- [Task material]
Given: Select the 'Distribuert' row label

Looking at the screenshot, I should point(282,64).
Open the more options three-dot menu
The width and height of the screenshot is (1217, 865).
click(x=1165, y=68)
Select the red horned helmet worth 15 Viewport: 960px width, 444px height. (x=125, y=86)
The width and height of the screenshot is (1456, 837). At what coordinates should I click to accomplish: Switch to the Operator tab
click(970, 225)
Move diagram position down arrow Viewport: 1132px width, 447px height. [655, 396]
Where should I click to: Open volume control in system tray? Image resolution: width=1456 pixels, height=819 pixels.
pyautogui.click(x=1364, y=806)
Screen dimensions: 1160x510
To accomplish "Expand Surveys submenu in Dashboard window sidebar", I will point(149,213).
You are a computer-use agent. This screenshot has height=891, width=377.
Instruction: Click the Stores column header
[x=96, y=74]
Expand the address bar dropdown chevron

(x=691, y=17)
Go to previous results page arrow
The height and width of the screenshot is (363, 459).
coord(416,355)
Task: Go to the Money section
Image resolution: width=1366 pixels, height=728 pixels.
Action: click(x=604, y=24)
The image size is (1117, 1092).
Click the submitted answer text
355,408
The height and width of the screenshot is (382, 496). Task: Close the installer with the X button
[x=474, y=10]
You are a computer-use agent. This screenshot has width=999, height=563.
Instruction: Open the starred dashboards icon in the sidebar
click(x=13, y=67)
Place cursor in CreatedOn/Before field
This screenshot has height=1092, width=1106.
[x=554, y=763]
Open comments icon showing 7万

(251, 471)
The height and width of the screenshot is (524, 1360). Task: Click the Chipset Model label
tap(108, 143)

- [Objective]
Copy all of the material above line for line, without changing a single character.

- [Exercise output]
Given: Select the 'Distribuert' row label

Looking at the screenshot, I should point(282,64).
Open the more options three-dot menu
The width and height of the screenshot is (1217, 865).
click(x=1165, y=68)
Select the red horned helmet worth 15 Viewport: 960px width, 444px height. (x=125, y=86)
The width and height of the screenshot is (1456, 837). At what coordinates should I click to accomplish: Switch to the Operator tab
click(970, 225)
Move diagram position down arrow Viewport: 1132px width, 447px height. [655, 396]
Where should I click to: Open volume control in system tray? Image resolution: width=1456 pixels, height=819 pixels.
pyautogui.click(x=1364, y=806)
Screen dimensions: 1160x510
To accomplish "Expand Surveys submenu in Dashboard window sidebar", I will point(149,213).
You are a computer-use agent. This screenshot has height=891, width=377.
Instruction: Click the Stores column header
[x=96, y=74]
Expand the address bar dropdown chevron

(x=691, y=17)
Go to previous results page arrow
The height and width of the screenshot is (363, 459).
coord(416,355)
Task: Go to the Money section
Image resolution: width=1366 pixels, height=728 pixels.
Action: click(x=604, y=24)
The image size is (1117, 1092).
Click the submitted answer text
355,408
The height and width of the screenshot is (382, 496). Task: Close the installer with the X button
[x=474, y=10]
You are a computer-use agent. This screenshot has width=999, height=563.
Instruction: Open the starred dashboards icon in the sidebar
click(x=13, y=67)
Place cursor in CreatedOn/Before field
This screenshot has height=1092, width=1106.
[x=554, y=763]
Open comments icon showing 7万

(251, 471)
The height and width of the screenshot is (524, 1360). Task: Click the Chipset Model label
tap(108, 143)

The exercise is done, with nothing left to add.